(Dataset items)

--- START ---

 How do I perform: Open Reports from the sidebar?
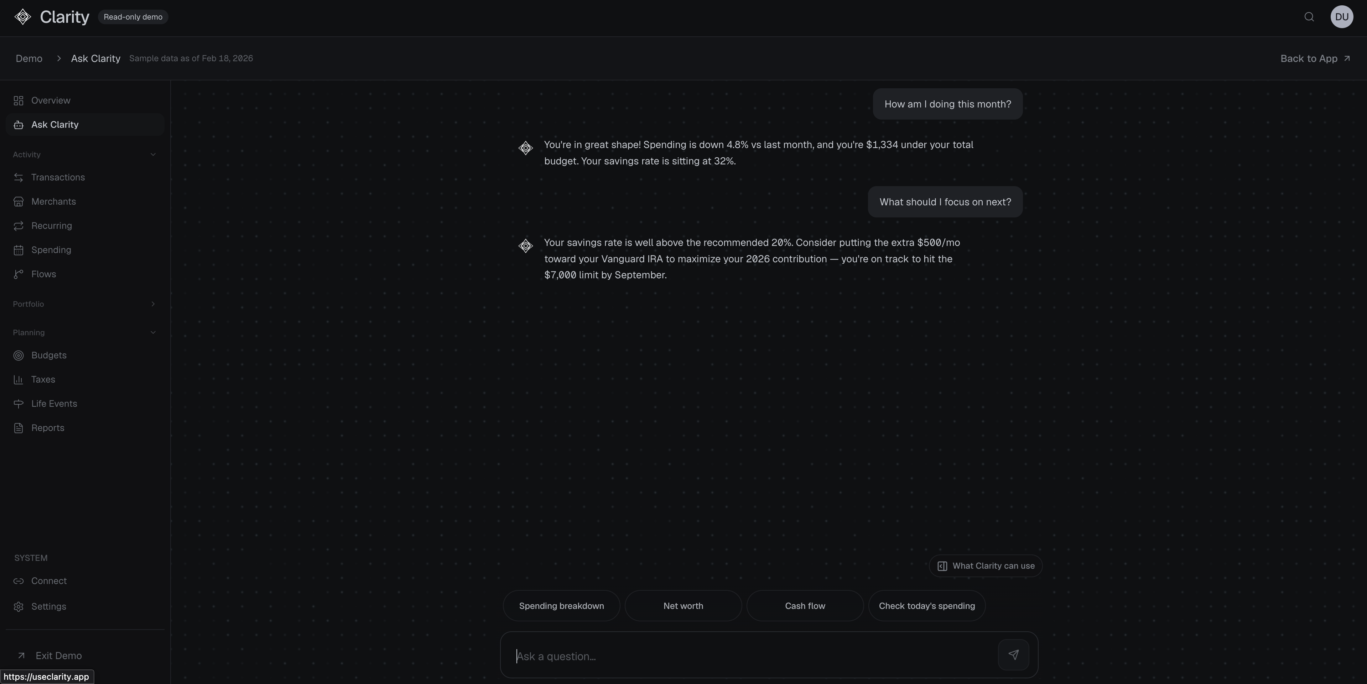click(x=47, y=428)
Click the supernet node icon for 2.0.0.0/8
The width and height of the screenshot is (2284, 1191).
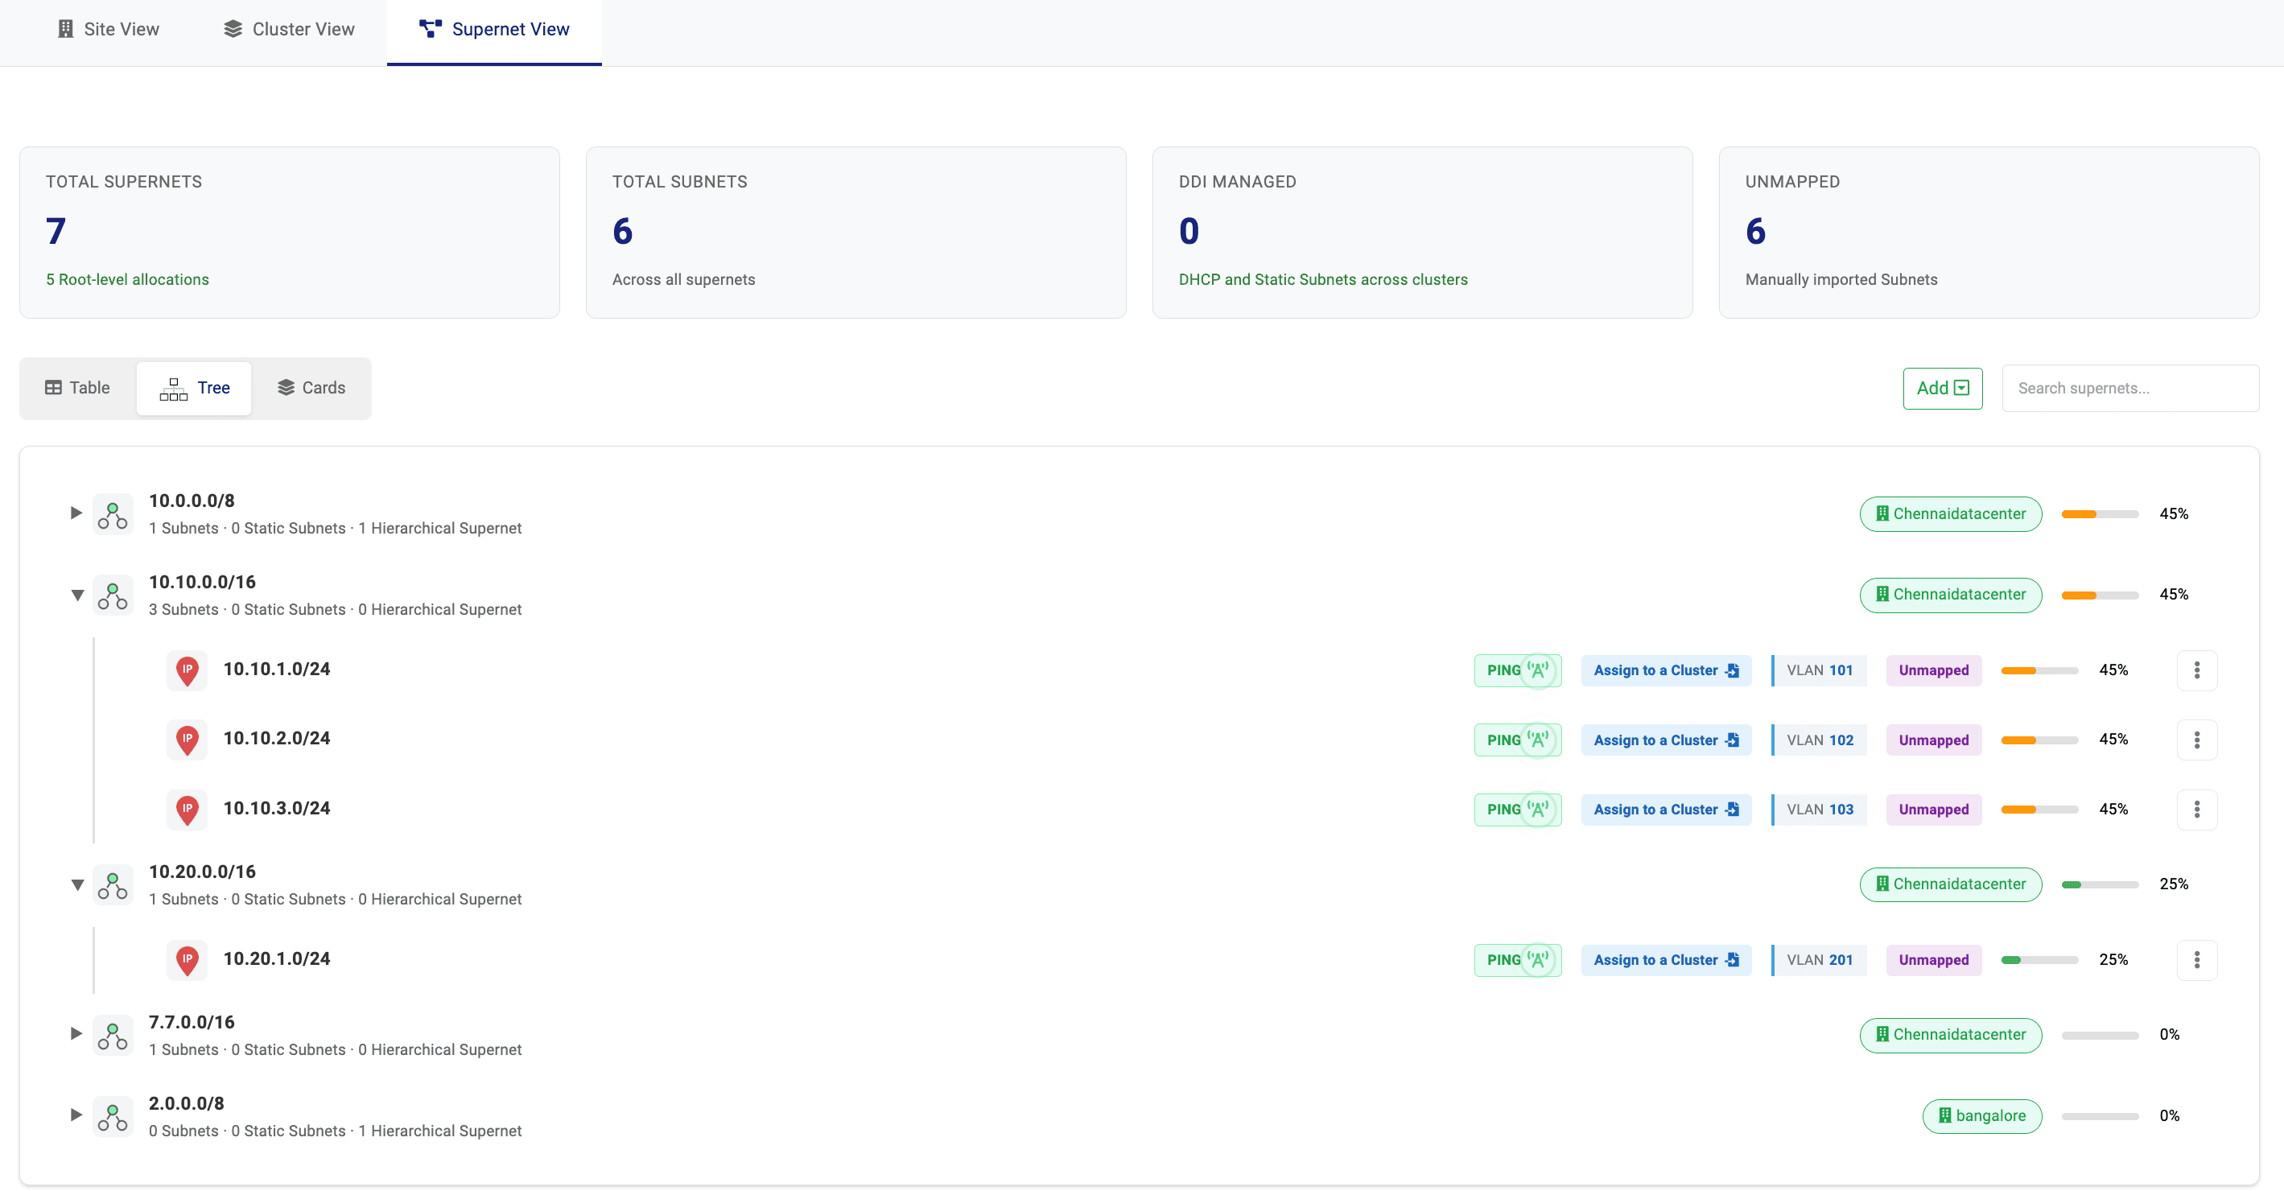tap(113, 1117)
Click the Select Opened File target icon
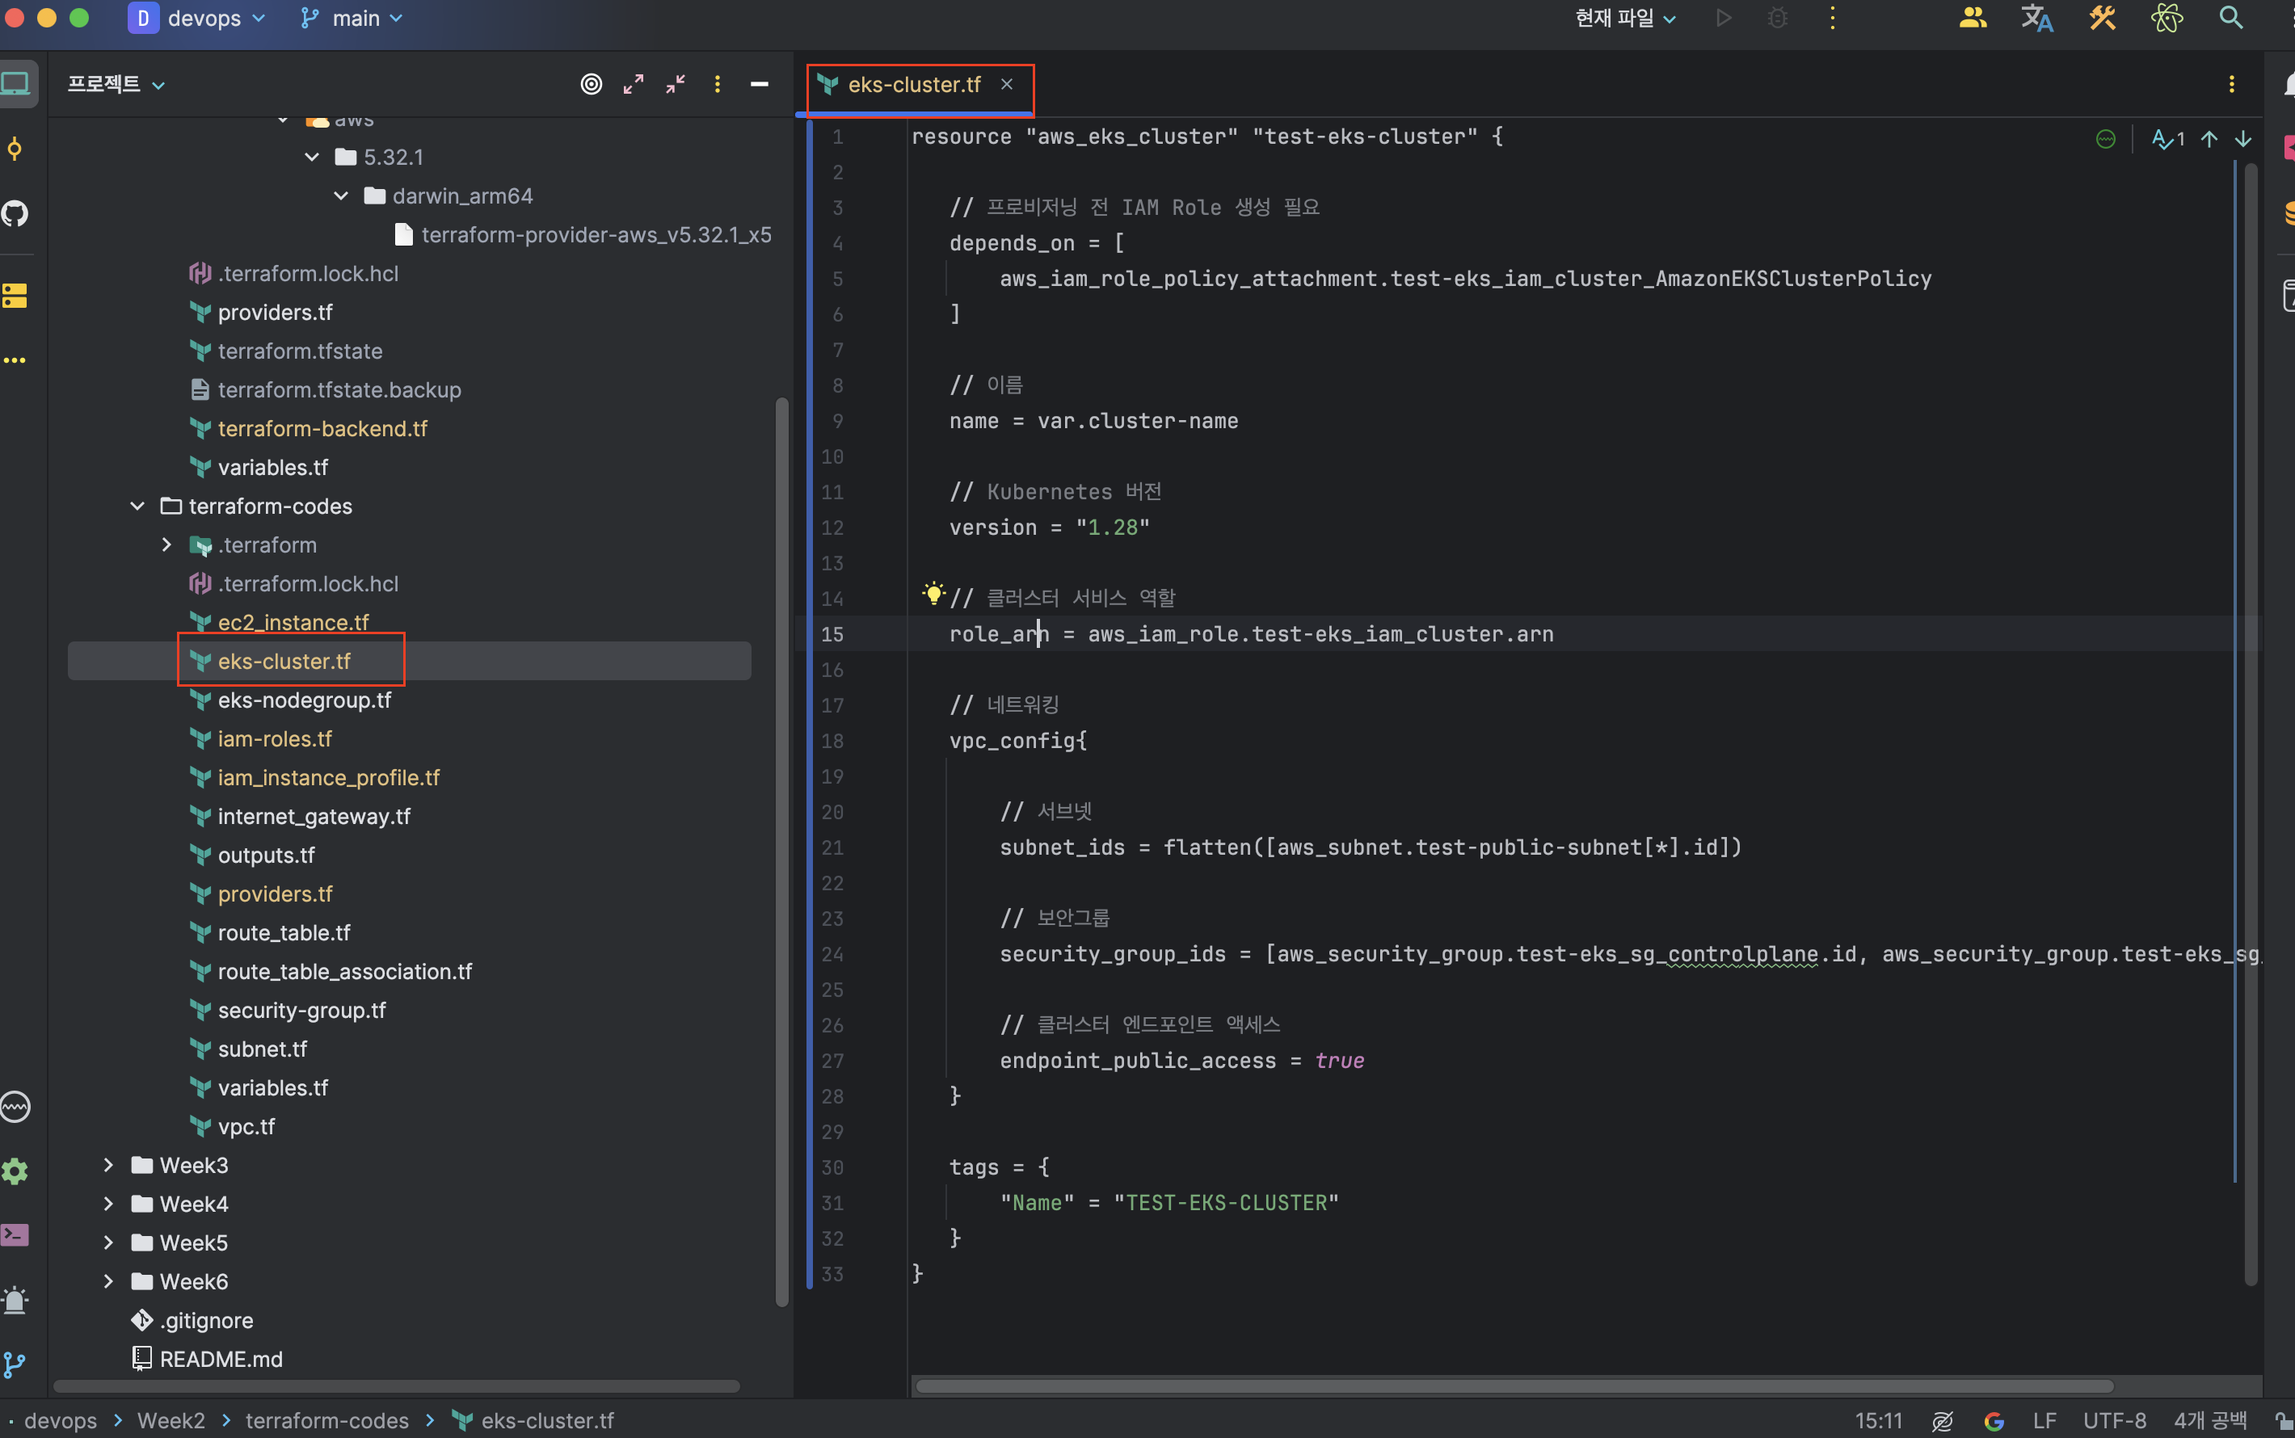This screenshot has height=1438, width=2295. [x=591, y=85]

--- END ---

# What the exercise asks
Reproduce the data above exactly, leaving out any picture in it.

# Result of this task
 How do I perform: Open Reports from the sidebar?
click(x=47, y=428)
Click the supernet node icon for 2.0.0.0/8
The width and height of the screenshot is (2284, 1191).
tap(113, 1117)
Click the Select Opened File target icon
This screenshot has height=1438, width=2295. [x=591, y=85]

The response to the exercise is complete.